# [TEXTO DEL EJERCICIO]

————

Pretendí, claro está, que si había llegado con el pelo seco y, dadas las circunstancias, prefería marcharme, secarme yo misma un poco para no salir a la calle con el pelo empapado.

No lo consintieron. Otra peluquera me arrancó el secador de las manos, literalmente. Y nadie movió un dedo para solucionarlo. Una clienta, para insultarme por no tener paciencia.

Pedí hablar con la persona encargada de la peluquería. No contestaron. Pedí el libro de reclamaciones. No contestaron.

Y salí a la calle con exactamente 7º de temperatura con todo el pelo mojado. Menos mal que llevaba en el bolso un gorro de lana que algo palió el frío. Pero pude haber pillado una pulmonía.

Tengo cita con el departamento de Consumo del Ayuntamiento en mi distrito. Y me digo que, con todo cuanto ocurre, no debo entretener a un empleado que a buen seguro tendrá cuestiones más importantes que gestionar. Creo que no facilitar el libro de reclamaciones y una interlocución con la persona encargada para formular mi protesta sí es una falta que merecía sanción. Seguramente esa persona estaba allí y participaba del castigo a la clienta.

Que esas peluqueras sean unas desalmadas, creo que no está tipificado.  Pero evidentemente acudir allí es un riesgo que no aconsejo a nadie medianamente normal.

————

# [CONSIGNA 1]
Según el texto sobre la peluquería, ¿qué temperatura hacía al salir a la calle con el pelo mojado?
# [CONSIGNA 2]
Prolonga el texto sobre la peluquería a partir de su última oración.
El listado no guarda relación alguna con el texto.

# [DATOS A CONTINUACIÓN]

————

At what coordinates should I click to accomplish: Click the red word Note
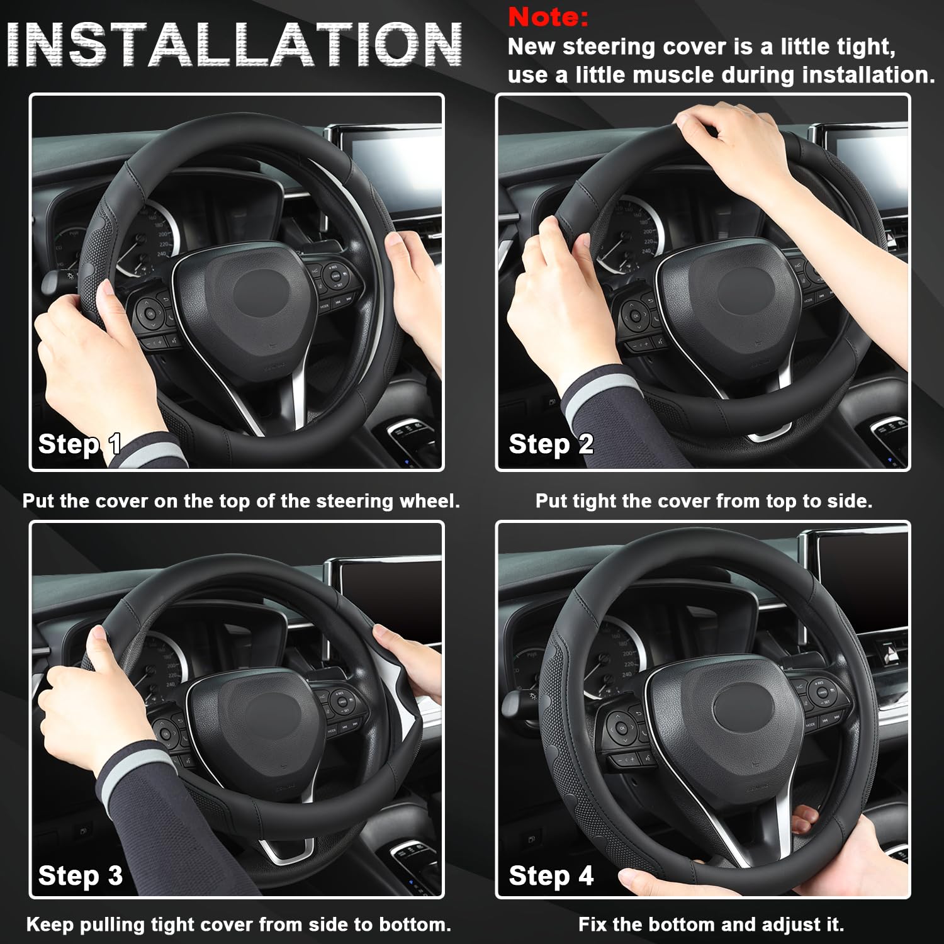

————

# [RESPUESTA 1]
Hacía exactamente 7º de temperatura.

# [RESPUESTA 2]
3 comentarios

  1. En España no estamos educados para protestar correctamente: por escrito y con el libro de reclamaciones, teniendo la santa paciencia de rellenar correctamente y prestar atención a todas las copias, y haciendo llegar nuestras quejas a donde deben llegar: la Oficina del Consumidor. Recientemente tuve que presentar una queja porque el Lidl de Inca tenía mal el etiquetado de productos frescos en la zona de fruta y verdura, a consecuencia de lo cual numerosos productos se vendían como aptos para el consumo cuando ya no lo eran, pues tenían moho. Pedí hablar con la persona encargada para informarle y que corrigieran cuanto antes las anomalías, pero esa persona en lugar de tranquilizarme, disculparse y asegurarme que se iba a proceder correctamente se puso desagradable y me insultó. Procedí a realizar fotografías de todo, y a la salida pedí el libro de reclamaciones, lo cual al principio me negaron, por lo que llamé a la policía local para que acudiera y les obligara a darme los formularios. Luego, con dichos formularios correctamente reseñados, llevé mi copia a la oficina de Consumo, que en Inca (mi ciudad) está junto al PAC de atención primaria. Hace como una semana me informaron de que la inspección que les habían enviado había sacado más problemas a la luz, y que aparte de una sanción más que merecida iban a estar estrechamente vigilados para que cumplieran la normativa. Yo perdí toda la mañana. ¿Sabes a cambio de qué? A cambio de que me miraran mal los clientes que vieron o adivinaron que estaba poniendo una queja, QUE NO ERA POR MÍ: yo sé comprar verdura sin moho. Ya sé que no vale la pena, querida Rosa María, esa lucha, esas molestias con las que nos cargamos porque si nadie protesta nada mejora. A nosotros NO NOS VALE LA PENA, viviríamos más tranquilas y felices si dejáramos que cada uno se apañe. Pero somos de casta guerrera y no soportamos las injusticias. Así que a seguir guerreando, amiga, alguien lo tiene que hacer. Un abrazo muy fuerte.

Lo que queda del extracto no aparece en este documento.